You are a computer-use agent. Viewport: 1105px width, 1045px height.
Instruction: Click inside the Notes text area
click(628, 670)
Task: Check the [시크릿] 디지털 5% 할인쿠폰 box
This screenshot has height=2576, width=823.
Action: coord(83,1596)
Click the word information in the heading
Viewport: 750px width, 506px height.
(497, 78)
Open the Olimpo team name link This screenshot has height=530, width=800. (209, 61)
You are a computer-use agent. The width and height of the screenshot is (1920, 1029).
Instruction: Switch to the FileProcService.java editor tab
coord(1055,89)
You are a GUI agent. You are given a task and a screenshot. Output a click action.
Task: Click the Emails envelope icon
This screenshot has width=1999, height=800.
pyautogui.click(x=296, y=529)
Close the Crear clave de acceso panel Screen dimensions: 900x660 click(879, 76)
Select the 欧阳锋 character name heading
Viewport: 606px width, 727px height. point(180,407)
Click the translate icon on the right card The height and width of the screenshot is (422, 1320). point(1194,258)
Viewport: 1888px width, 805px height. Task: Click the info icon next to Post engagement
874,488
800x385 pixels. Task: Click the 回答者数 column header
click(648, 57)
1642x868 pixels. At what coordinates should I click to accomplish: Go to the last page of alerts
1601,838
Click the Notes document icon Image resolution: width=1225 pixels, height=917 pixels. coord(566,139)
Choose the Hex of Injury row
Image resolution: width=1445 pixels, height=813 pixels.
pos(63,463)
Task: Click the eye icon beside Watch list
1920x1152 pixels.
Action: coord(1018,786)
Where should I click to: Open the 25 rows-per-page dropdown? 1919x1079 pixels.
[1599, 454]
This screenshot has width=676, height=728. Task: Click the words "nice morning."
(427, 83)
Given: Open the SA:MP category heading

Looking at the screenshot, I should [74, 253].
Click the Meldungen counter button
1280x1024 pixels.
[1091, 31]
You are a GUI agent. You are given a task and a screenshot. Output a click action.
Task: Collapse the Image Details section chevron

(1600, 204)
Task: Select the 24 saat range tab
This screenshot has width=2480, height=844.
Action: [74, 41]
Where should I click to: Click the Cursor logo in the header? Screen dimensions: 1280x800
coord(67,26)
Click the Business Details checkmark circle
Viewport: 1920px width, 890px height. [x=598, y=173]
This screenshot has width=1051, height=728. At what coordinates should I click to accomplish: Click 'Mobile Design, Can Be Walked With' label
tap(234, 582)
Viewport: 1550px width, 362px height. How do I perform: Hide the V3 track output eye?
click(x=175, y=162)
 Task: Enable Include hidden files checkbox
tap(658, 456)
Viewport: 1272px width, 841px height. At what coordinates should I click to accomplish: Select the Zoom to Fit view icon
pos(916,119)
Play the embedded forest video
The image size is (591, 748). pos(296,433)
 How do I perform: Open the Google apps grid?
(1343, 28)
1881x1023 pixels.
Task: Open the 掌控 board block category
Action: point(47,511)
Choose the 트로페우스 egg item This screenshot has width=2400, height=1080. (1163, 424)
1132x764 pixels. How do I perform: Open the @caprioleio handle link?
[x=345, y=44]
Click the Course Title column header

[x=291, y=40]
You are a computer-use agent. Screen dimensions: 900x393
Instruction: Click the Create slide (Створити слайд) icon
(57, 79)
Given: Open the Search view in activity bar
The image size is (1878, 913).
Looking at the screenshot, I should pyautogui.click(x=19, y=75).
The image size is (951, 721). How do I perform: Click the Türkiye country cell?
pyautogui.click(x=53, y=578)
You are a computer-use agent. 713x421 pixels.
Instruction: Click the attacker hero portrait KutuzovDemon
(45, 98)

# What you have to do
Track down every line in the entries that includes the string "agent", and copy it.

# Answer to the problem
You are a computer-use agent. Viewport: 1105px width, 1045px height.
You are a computer-use agent. The width and height of the screenshot is (1920, 1029).
You are a GUI agent. You are given a task and a screenshot. Output a click action.
You are a GUI agent. You are given a task and a screenshot. Output a click action.
You are a computer-use agent. Screen dimensions: 900x393
You are a computer-use agent. 713x421 pixels.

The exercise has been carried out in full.